The single best way to avoid the seasonal flu is to get a flu vaccine. The Centers for Disease Control and Prevention (CDC) recommend flu vaccines for everyone over ages 6 months.
It’s very important for people who are at higher risk for complications to get vaccinated as the CDC recommends — provided they don’t have contraindications. Young children, people ages 65 and older, pregnant women and people with certain medical conditions are are among the groups at higher risk. They should contact their doctor. To find flu vaccine clinics nearest you, a flu vaccine finder may help. Go to flu.gov and enter your information in the finder.
So what should you do to stop the spread of germs if you or someone in your home is already sick?
Flu germs spread from person to person through coughing, sneezing and by touching contaminated surfaces and objects. Here are some tips that may help you keep the illness at bay.
Stay home. To get over the flu and to prevent spreading it to others, stay home from work or school while you have flu symptoms. Symptoms may include body aches, fever, stuffy or runny nose, cough, headache, tiredness and sore throat. Sometimes vomiting and diarrhea occur, but this is seen more often in children. As a guideline, you should stay home for at least 24 hours after your fever is gone without use of fever-reducing medicine.
Wash your hands frequently for at least 20 seconds with soap and running water. This is one of the most important steps you can take to help stop the spread of germs. When you are out, carry an alcohol-based hand rub that is at least 60 percent alcohol in case soap and water aren't available.
Cover your mouth and nose with a clean tissue when you cough or sneeze. Throw the tissue away as soon as you use it. If you don't have a tissue, cover your nose and mouth with your upper sleeve or the crook of your elbow, not your hands.

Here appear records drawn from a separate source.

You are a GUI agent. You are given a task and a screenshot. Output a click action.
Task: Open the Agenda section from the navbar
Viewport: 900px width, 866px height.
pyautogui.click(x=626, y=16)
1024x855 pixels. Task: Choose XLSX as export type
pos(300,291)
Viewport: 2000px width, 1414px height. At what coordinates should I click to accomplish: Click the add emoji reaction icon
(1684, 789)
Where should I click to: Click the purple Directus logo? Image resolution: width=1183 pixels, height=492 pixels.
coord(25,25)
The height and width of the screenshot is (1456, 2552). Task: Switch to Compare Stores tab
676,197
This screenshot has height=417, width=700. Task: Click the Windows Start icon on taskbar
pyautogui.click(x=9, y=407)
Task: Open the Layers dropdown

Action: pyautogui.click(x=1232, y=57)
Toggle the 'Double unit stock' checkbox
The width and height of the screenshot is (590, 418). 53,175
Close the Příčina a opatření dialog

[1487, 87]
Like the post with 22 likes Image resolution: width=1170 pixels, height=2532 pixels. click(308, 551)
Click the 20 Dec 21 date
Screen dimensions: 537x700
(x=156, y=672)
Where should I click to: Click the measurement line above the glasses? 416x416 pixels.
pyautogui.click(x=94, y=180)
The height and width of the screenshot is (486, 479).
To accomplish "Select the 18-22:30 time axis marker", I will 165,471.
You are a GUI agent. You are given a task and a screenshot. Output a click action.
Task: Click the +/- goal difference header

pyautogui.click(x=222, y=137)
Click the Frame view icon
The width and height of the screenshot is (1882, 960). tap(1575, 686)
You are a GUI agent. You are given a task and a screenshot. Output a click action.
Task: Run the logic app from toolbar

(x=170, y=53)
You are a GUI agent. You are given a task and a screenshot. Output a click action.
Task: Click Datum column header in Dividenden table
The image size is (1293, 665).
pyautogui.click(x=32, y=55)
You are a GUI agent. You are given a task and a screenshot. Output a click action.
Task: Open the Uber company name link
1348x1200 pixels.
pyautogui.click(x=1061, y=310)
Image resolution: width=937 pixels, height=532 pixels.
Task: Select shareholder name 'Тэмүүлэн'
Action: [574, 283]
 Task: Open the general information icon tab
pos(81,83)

Keep your hands away from your mouth, nose and eyes. Germs spread this way.
Don't share eating utensils, drinking glasses or bottles with anyone.
Disinfect surfaces and objects that are commonly used, such as kitchen countertops, doors, sink handles and light switches. Harmful germs can live on surfaces for hours, so it's important you clean them often with a disinfectant.
Avoid close contact with friends and family members to reduce their risk of catching the flu from you.